:: Supplied data ::
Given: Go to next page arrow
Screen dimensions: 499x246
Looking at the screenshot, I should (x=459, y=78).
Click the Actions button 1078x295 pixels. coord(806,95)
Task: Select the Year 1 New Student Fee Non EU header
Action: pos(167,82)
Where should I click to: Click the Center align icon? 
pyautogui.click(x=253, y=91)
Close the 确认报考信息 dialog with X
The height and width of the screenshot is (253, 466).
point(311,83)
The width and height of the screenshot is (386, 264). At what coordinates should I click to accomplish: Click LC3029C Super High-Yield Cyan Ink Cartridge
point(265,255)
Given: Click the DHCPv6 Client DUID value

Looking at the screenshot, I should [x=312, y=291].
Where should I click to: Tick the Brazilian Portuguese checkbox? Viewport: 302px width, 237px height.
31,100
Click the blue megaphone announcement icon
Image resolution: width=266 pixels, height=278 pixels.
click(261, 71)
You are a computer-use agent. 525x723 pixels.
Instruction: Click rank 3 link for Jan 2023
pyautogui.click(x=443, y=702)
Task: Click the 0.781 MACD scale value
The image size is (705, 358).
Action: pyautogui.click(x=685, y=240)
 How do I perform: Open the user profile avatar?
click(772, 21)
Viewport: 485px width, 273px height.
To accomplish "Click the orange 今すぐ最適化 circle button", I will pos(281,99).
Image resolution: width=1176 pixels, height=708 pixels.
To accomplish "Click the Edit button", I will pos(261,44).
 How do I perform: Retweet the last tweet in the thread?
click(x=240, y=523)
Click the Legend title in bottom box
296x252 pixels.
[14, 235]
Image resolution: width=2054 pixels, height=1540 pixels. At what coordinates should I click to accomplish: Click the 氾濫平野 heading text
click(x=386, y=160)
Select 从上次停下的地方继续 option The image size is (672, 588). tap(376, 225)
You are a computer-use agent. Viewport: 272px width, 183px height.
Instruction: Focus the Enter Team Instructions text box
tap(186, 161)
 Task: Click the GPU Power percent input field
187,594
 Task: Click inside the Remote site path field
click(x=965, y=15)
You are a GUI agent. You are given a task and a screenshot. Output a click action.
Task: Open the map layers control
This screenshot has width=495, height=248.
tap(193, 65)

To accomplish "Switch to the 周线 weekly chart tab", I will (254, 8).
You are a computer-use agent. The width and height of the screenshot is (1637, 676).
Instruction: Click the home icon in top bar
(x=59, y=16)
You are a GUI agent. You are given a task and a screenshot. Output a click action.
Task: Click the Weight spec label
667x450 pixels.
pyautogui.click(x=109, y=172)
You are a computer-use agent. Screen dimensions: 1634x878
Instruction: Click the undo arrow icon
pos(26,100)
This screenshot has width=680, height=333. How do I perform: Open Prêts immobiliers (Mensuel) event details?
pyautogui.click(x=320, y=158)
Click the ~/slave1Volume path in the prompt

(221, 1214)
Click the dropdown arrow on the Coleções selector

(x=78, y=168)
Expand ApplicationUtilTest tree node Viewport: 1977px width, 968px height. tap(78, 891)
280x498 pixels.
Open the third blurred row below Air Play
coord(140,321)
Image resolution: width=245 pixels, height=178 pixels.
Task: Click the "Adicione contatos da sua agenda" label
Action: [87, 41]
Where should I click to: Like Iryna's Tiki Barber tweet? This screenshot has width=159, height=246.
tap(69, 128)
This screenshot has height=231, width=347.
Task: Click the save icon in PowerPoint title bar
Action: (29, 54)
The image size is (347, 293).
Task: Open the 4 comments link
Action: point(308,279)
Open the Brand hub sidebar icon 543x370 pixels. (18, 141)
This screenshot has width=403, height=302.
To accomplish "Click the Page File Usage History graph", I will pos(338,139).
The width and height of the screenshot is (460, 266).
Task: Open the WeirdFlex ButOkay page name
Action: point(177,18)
:::
Output the lines from the one containing "Task: Click the 0.781 MACD scale value" through the one containing "Select 从上次停下的地方继续 option", copying them exactly.

Task: Click the 0.781 MACD scale value
The image size is (705, 358).
Action: pyautogui.click(x=685, y=240)
 How do I perform: Open the user profile avatar?
click(772, 21)
Viewport: 485px width, 273px height.
To accomplish "Click the orange 今すぐ最適化 circle button", I will pos(281,99).
Image resolution: width=1176 pixels, height=708 pixels.
To accomplish "Click the Edit button", I will pos(261,44).
 How do I perform: Retweet the last tweet in the thread?
click(x=240, y=523)
Click the Legend title in bottom box
296x252 pixels.
[14, 235]
Image resolution: width=2054 pixels, height=1540 pixels. At what coordinates should I click to accomplish: Click the 氾濫平野 heading text
click(x=386, y=160)
Select 从上次停下的地方继续 option The image size is (672, 588). tap(376, 225)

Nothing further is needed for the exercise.